Green Tomato Relish (from Joy of Cooking)

Combine in a large bowl: 8 pounds of green tomatoes, thinly sliced, and 2.5 pounds onions, thinly sliced, sprinkled with 1/2 cup salt. Stir well, cover, refrigerate for 12 hours. (Confession: We were short on time, so ours sat for about 1 hour.) Rinse the tomatoes and onions in cold water, drain.

Now, in a large nonreactive pot, bring to a boil and dissolve 2 pounds of brown sugar in 1 and 1/2 quarts cider vinegar. (Confession: We substituted at least a pound of white sugar, and 1 quart of white vinegar. I added some extra sugar before canning, too, to taste.)

Once sugar is dissolved, stir in the following: 2 pounds green bell peppers, sliced; 1 pound red bell peppers, sliced; 6 cloves garlic, sliced; 1 tablespoon dry mustard; 1 and 1/2 teaspoons salt. (Confession: We didn’t have enough peppers, so I added chopped zucchini and eggplant to make up the difference in weight.)

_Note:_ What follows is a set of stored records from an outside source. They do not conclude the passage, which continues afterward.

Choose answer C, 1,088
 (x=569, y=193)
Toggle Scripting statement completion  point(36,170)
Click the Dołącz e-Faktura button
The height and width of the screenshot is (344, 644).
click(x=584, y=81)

Add tomatoes and onions and stir together well.

In a moist square of cloth, tie together the following ingredients, and add the cloth to the pot: 1 tablespoon whole cloves; 1 tablespoon ground ginger; 1 and 1/2 teaspoons celery seeds; 1 cinnamon stick broken into pieces. (Confession: We had no celery seeds. We made no substition for that lack.)

Simmer, stirring often, for about an hour, or until tomatoes become translucent. Can while hot in a boiling water canner: 15 minutes per pint or half-pint, 1/2-inch headspace.

:::

I’m putting up a link to the Wild Writers Festival, which is a brand-new literary festival here in Waterloo, coming on November 2 and 3, and bringing to town a really fabulous line-up of writers, including Diane Schoemperlen, Russell Smith, Alexander MacLeod, Helen Humphreys, Alison Pick, Merilyn Simonds, Miranda Hill, Elizabeth Hay … see, I don’t want to stop listing names, they’re all so terrific. Personally, I’m hoping to pop in to Kerry Clare‘s blogging session, which is right before my panel discussion. Spread the word! And come if you can!

(And if you’re in Toronto, please know that Waterloo is closer than you think, and that you’re coming to one of the prettiest parts of the city, which just happens to be my neighbourhood — the festival is being held at the Balsillie School of International Affairs.)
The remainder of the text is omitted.